••Basic Tutorial••

This is my first video for this basic tutorial: https://www.youtube.com/watch?v=ylylykh8Ey8

I may not be that experienced with c++, but I am making these tutorials anyways so my friends can learn too.
Stop while you are behind. There were so many things that are wrong that your friends will be screwed if they learn from you. '#' is not "at include" it is "hash include", return 0; tells the operating system that the program exited normally without error and as of C++98, I believe, it is done by default (though it is still good practice to call it yourself).

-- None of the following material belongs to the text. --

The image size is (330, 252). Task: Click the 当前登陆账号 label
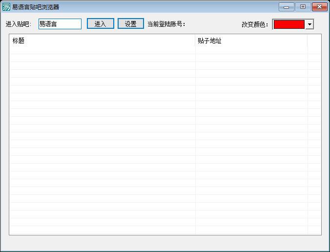coord(166,24)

Include is just including all the iostream code into your file as though you had typed it in. system() should be avoided unless absolutely necessary. using namespace std; just tells the compiler that if there are more than one function or variable named cin/cout etc that you are using the ones in the namespace std. If I took the entire standard C++ code and changed the namespace to jrip, then I would have to do using namespace jrip;. using and namespace, just like int/char/float/etc are reserved words by the compiler and not dependant on any of the header files (which you say including iostream makes it so you can use using namespace std;). That video shows you need to worry about learning more and not about videos for your friends to learn from.

I may have misstated some things, but it is 11:44pm and I'm exhausted right now. I'm sure one of the more experienced programmers here will correct me.

[EDIT]
One thing I forgot to mention, you completely miss mentioning that the # is a pre-processor flag to the compiler telling the compiler to (for include, put the file that follows into the file; for define, to go through the code and replace the define variable name with the data it represents, etc.).